Simulation Helps LG Industrial Systems Develop Improved Escalators

The trend towards longer and higher rise in new building construction provides a significant challenge to escalator designers. Traditionally, escalators have been designed based on static loads and torques from physical experiments, these experiments are very expensive and time-consuming to perform. Another problem with the experimental approach is that it is very difficult to capture the actual dynamic operating conditions of the escalator in simplified static tests. Data collected during the experiments is limited to specific locations where sensors can easily be located, raising the risk that they may fail to capture important loading conditions.

In an effort to overcome these problems, LG engineers considered simulating escalator designs on a computer. They investigated several major commercial software packages and selected DADS due to its superior ability to analyze the extremely complex, dynamic mechanical systems involved in escalator design.

The model of the steps is composed of 58 step bodies and 116 roller bodies and has 523 independent degrees of freedom. In order to consider the elastic effect of chains, rollers are connected by 174 spring and damper elements. All bodies are assumed to be rigid since they do not deform under operating conditions. The frame is fixed to the ground. The upper terminal gear is constrained to the frame by a revolute joint.
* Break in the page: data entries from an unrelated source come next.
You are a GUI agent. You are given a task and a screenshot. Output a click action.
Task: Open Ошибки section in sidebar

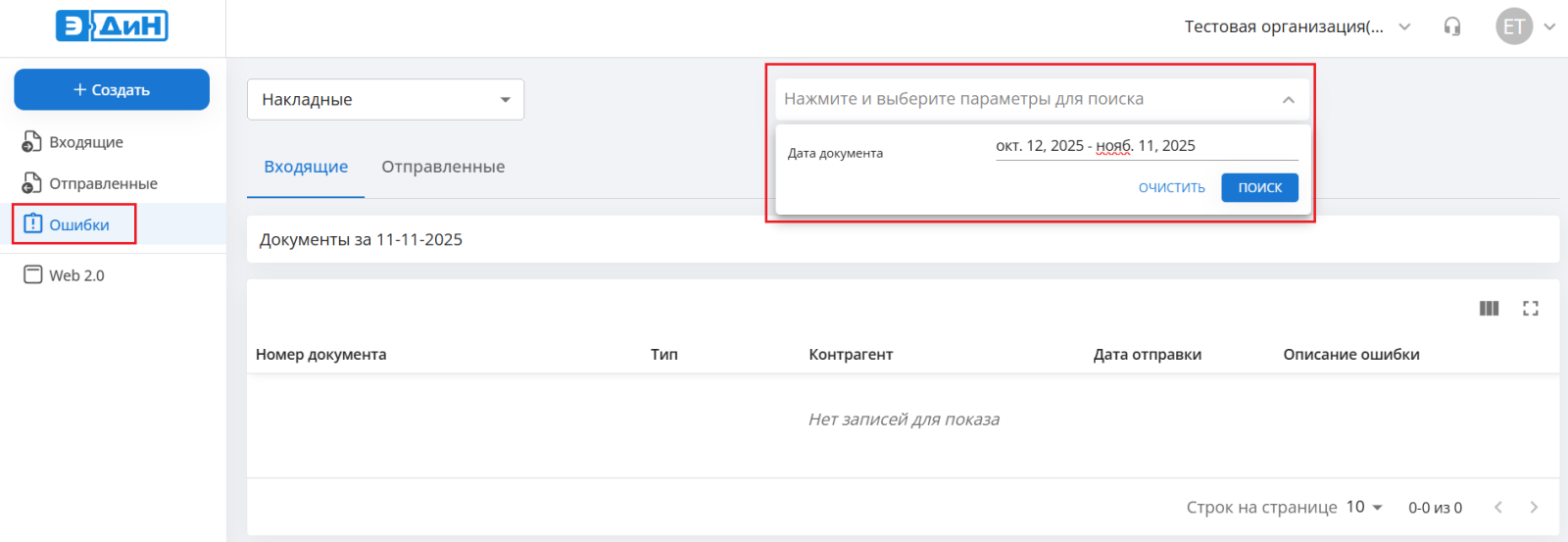pos(78,224)
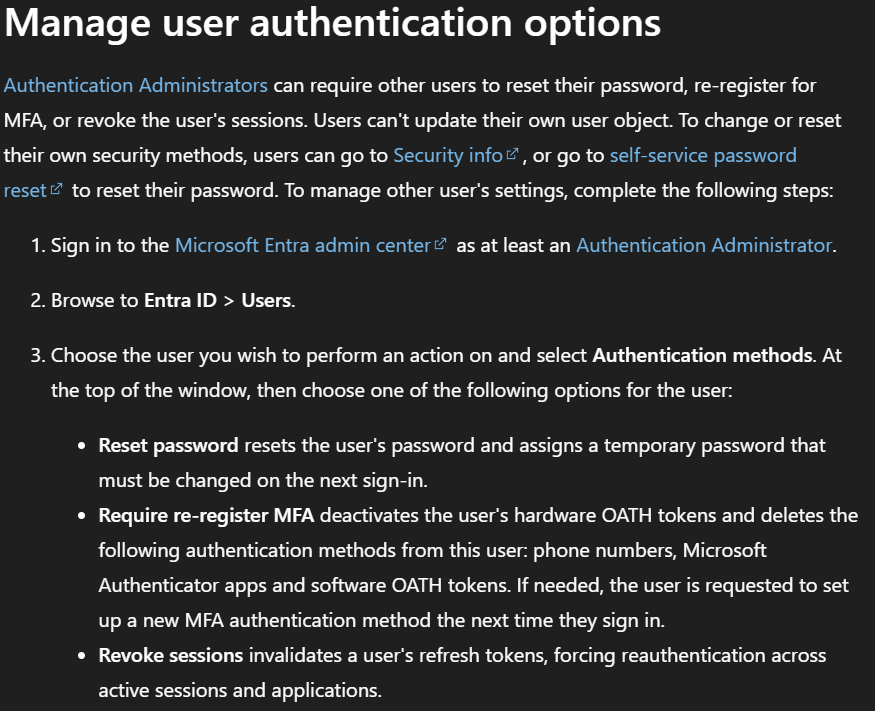This screenshot has height=711, width=875.
Task: Click the step 3 list number
Action: (37, 356)
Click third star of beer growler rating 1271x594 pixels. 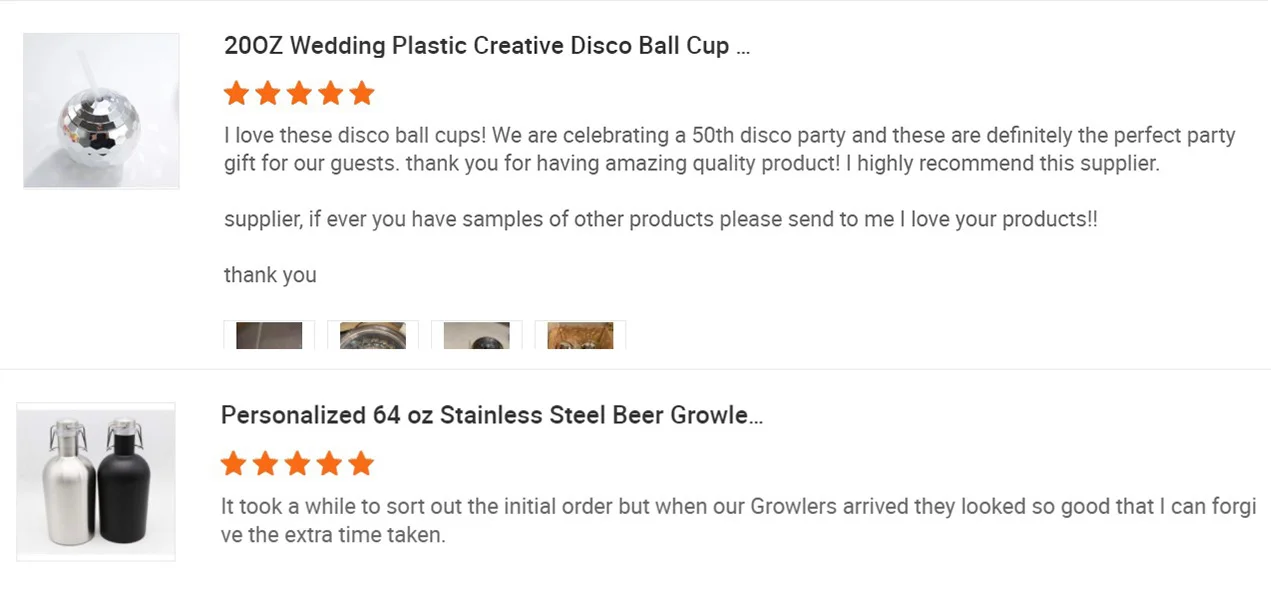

The lower terminal gear is set to the frame by a translational joint and a spring element to provide proper chain tension force. The upper terminal gear is driven at the angular velocity corresponding to the step velocity, 0.500 m/s.

The continuous elastic handrail is modeled by dividing it into 127 discrete rigid bodies resulting in a total of 381 independent degrees of freedom. Two friction contact elements for each handrail body are applied to prevent rotational motion of the handrail. In order to consider the elastic e ffect of the handrail, each handrail body is connected by 127 spring and damper elements, which are connected with spring elements . The rigid bodies used to model the handrail are as small as possible in order to have at least one body in contact at the bending region. The driving pulley is constrained to the frame by a revolute joint and driven at the angular velocity corresponding to handrail velocity of 0.510 m/s. The lower tensioner and the belt tensioner are constrained to make proper tension force on the handrail. To consider the bending resistance of the handrail, bending resistance coefficients corresponding to relative bending angle of each handrail body were determined by experiment and applied to the model.

The DADS model simulates the operation of the escalator. Output of the simulation includes such critical dynamic characteristics as acceleration, the reaction force of a roller, tension force of a chain, and torque of the upper terminal gear and the driving pulley. Before using the model for real-world design, LG engineers compared its accuracy to physical experiments. They measured the acceleration of an actual elevator step using a low frequency accelerometer and frequency analyzer. Force measurements were made with an experimental set-up comprised of two load cells, jigs to connect chains on both sides of the step, an amplifier, and an analyzer. Experimental torque measurements were taken with a strain gauge type torque sensor, an amplifier, and an analyzer. The torque sensor was set between the motor and the reducer to measure the driving torque more precisely. All results tested were measured as the escalator was rising. Each experiment was performed several times in succession to assure that measurement variations were less than 10%.

The simulation results matched the experimental results very closely. The step acceleration in the simulation and experiment were 40 gal (cm/sec2) and 45 gal respectively. The 10% error in magnitude could have arisen from excluding the motor and the reducer in the model. The reaction force of a roller rising near the upper terminal gear agreed within 6% of the experimental results. The maximum tension force and the slope of tension force of the chain in the simulation matched those in the experiment within 3%. In order to correlate motor torque, the step and handrails were considered separately. The torque of the upper terminal gear and the driving pulley in the simulation were multiplied by the 24 to 1 reduction ratio. Torque at steady state agrees well with that of experiment within 9%.

The validated simulation model has dramatically improved the design process. Since the design can be tested before the prototype is built, the total design time is substantially reduced. Even more important is the ability to tune and optimize the design without the cost of building hardware prototypes. Engineers are able to:

1. develop a more durable structure with lower materials and labor cost
2. reduce energy requirements
3. lower noise and vibrations levels
   

Based on this success, LGI managers made the decision to expand the number of engineers at the company with access to the DADS simulation model. They assigned LGI engineers to work with LMS CADSI analysts to develop a front end user-interface to DADS that simplifies that process of developing a custom escalator model. This user-interface makes it possible for engineers without experience using DADS, to create their own models simply by entering key design parameters for the simulation. Making simulation available to the company’s entire engineering workforce will make it possible to improve and optimize every escalator design while reducing time to market.